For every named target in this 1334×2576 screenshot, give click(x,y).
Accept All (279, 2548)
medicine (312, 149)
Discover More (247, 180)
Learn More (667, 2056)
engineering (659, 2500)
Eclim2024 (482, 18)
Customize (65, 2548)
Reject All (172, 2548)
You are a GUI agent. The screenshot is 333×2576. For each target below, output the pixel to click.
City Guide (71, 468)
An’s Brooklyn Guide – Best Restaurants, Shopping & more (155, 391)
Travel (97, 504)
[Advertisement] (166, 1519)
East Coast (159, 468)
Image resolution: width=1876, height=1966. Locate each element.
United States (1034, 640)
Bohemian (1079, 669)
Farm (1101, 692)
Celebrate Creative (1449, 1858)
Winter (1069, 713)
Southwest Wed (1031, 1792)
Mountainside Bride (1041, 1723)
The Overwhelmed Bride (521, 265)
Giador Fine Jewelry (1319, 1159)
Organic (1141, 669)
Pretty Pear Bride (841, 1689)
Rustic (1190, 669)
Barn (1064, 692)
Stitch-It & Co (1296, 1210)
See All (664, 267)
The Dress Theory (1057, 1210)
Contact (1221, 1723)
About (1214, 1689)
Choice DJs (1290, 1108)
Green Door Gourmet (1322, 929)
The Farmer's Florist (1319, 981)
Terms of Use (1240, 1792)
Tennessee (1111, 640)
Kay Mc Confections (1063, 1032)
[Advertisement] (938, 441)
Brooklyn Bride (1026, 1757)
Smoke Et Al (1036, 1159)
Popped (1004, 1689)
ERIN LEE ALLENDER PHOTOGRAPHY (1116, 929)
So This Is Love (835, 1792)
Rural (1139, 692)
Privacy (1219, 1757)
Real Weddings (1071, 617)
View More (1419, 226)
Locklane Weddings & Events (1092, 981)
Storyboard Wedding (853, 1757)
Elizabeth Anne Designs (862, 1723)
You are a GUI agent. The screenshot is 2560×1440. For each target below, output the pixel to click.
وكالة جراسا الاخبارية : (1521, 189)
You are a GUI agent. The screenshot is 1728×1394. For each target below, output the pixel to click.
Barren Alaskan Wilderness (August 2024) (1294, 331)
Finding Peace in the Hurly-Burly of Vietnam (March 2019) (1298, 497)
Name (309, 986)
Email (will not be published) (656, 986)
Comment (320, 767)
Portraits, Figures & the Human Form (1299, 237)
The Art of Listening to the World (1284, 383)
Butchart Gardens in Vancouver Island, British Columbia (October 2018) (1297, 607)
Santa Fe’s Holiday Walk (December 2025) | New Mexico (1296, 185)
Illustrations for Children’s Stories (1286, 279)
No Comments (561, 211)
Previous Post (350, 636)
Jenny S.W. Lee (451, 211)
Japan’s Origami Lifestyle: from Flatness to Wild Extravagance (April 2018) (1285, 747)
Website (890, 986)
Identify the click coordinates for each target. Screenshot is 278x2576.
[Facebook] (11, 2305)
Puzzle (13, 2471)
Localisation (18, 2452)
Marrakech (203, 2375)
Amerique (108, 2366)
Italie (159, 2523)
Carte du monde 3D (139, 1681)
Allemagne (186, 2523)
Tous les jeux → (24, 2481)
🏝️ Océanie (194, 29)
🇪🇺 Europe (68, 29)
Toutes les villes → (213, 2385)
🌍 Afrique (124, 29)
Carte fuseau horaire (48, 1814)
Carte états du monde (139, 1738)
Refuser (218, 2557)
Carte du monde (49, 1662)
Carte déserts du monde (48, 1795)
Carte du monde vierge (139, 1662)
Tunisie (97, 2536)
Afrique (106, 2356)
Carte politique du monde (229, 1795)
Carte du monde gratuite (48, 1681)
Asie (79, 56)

_Task prompt:_ Search the preceding listing for the word "each" and pull out every line that holds it.

_Written answer:_
You are a GUI agent. The screenshot is 333×2576. For each target below, output the pixel to click.
Image resolution: width=1876, height=1966. Locate each element.
You are a GUI agent. The screenshot is 2560×1440. For each target below, output the pixel to click.
You are a GUI agent. The screenshot is 1728×1394. For each target below, output the pixel to click.
Identify the click coordinates for each target. Screenshot is 278x2576.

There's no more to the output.